As the curtain rises on the 20th edition of the Independent Feature Film Market, there is a sense of history in the air.
Not far from Gotham’s Angelika Film Center, where the latest crop of indies will screen for festival programmers and acquisition execs Sept. 18-25, a retrospective of notable IFFM films is unspooling at the Anthology Film Archives.
Among the titles in the “20 Years of the IFFM” series are Richard Linklater’s “Slacker,” Jim Jarmusch’s “Down By Law,” Julie Dash’s “Daughters of the Dust,” Kevin Smith’s “Clerks” and Hal Hartley’s “The Unbelievable Truth.”
The IFFM retrospective demonstrates the role that the market, which is sponsored by the Independent Feature Project, has played in bringing fresh talent to the attention of industry execs during the last two decades.
The opening night film for this year’s market is another reminder. Joe Carnahan’s tale of two down-and-out used-car salesmen, “Blood Guts Bullets & Octane,” screened at the 1997 IFFM before acquiring finishing funds from Next Wave Films and being picked up for theatrical distribution by Lions Gate Films.
More than 400 projects are being showcased in the 1998 market, including 102 narrative features and 19 full-length docu-mentaries. Nearly one-quarter of the filmmakers coming to the IFFM have previously attended the market, either with other films or with their current projects in an earlier state of development.
Among the veteran filmmakers at this year’s mart are Susan Kaplan, whose documentary “Small Wonders” was nominated for an Oscar and who is bringing her new doc “Love 3”; Tom Musca, the producer and co-writer of the 1987 IFFM hit “Stand and Deliver” who is back with the satirical drama “Melting Pot”; and Conor McCourt, who has followed up last year’s IFFM discovery “The McCourts of Limerick” with “The McCourts of New York.”
On the eve of the market, buzz was strong for the titles “Park Day,” which won the audience award at the Urbanworld Film Festival; the Toronto film fest entries “Trans” and “Mixing Nia”; “Floating”; “Men Cry Bullets”; “Rose’s”; and the mock documentary “Who’s the Caboose?”
IFFM attendees will run the gamut from production companies such as Forensic Films, Open City Films, Killer Films, Redeemable Features and Propaganda Films to distributors such as Fox Searchlight, Sony Pictures Classics, October and Miramax to programmers from festivals such as Berlin, Rotterdam, Sundance, South by Southwest, San Francisco and L.A. Independent.
For the fourth year, the IFP is also holding its annual “No Borders” co-production market for scripts and works-in-progress in tandem with the IFFM. “No Borders” will pair roughly 50 projects in development with potential financing partners such as Alliance Independent Films, the U.K.’s Channel Four Television, Good Machine Intl., October Films, Home Box Office and others.

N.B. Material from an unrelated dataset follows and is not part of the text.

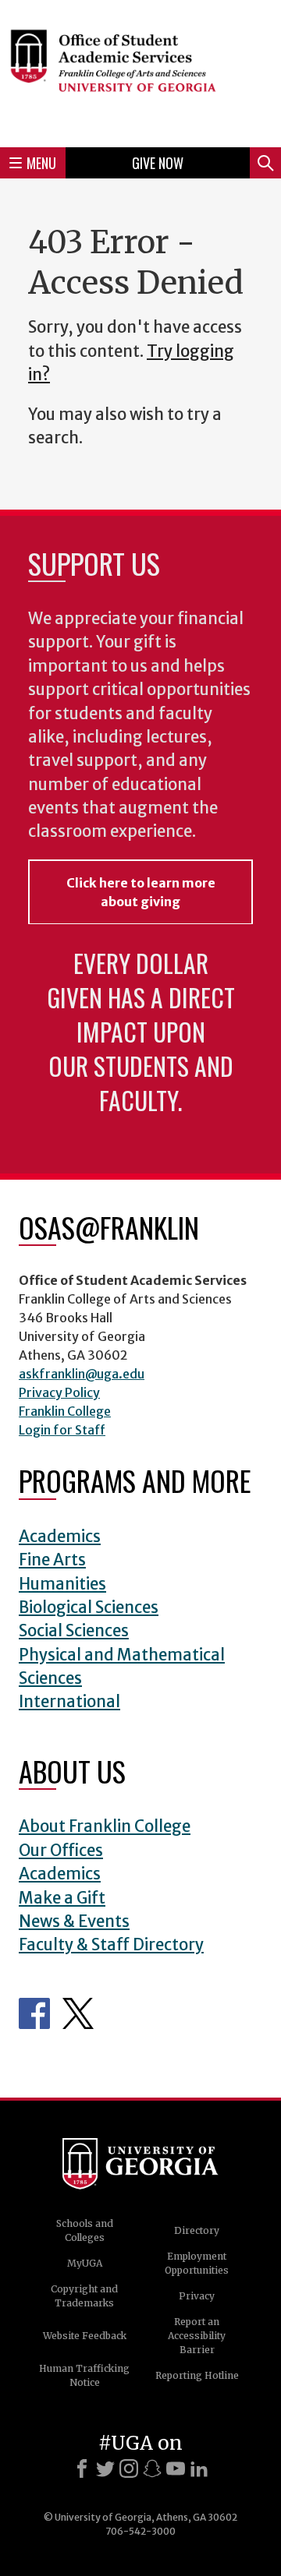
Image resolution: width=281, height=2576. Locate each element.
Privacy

As has been the case for the last eight years, the highlight of the IFFM will be the IFP Gotham Awards, which will take place Wednesday at Chelsea Piers. The main fundraising event for the nonprofit group, the Gothams attract more than 1,000 industryites.
This year’s Gotham honorees are “Living Out Loud” director Richard LaGravenese (the writer award), “Pi” helmer Darren Aronofsky (Open Palm Award), “Slam” stars Saul Williams and Sonja Sohn (Perry Ellis Breakthrough Award), Frances McDormand (actor award), Hallmark Entertainment president of worldwide production David Picker (producer award) and Sidney Lumet (lifetime achievement award).
For the second year, the IFP will honor one black screenwriter and one black director with the Gordon Parks Independent Film Awards. Each of the winners will receive a $10,000 cash prize and the opportunity to discuss distribution of their film with a division of Viacom, which is sponsoring the awards.
“The Gordon Parks Independent Film Awards have helped spark a remarkable increase in the number of African-American filmmakers at the IFFM,” said IFP executive director Michelle Byrd. “Two years ago, we had only 16. There are 55 today.”
The nine finalists for the directing award are Lee Lew-Lee for “All Power to the People,” Z. Cathleen Campbell for the short “Away in a Manger,” Craig Ross Jr. for the work-in-progress “Cappucino,” Darryl LeMont Wharton for “Detention,” Cauleen Smith for “Drylongso (Ordinary),” Stacey L. Holman for “Girl Talk,” Patrice Mallard for the work-in-progress “Mute Love” and Sterling Macer Jr. for “Park Day.”
The finalists for the Gordon Parks screenwriting award are Z. Cathleen Campbell for “Death Takes a Holiday (Brothers in Arms),” Tamika Lamison for “The Jar by the Door,” Myla Churchill for “The Judgement Days,” Charles Hall for “Wash My Feet Baby!” and “The Wretched” by Marlon Jamal.
The honor will be announced Thursday.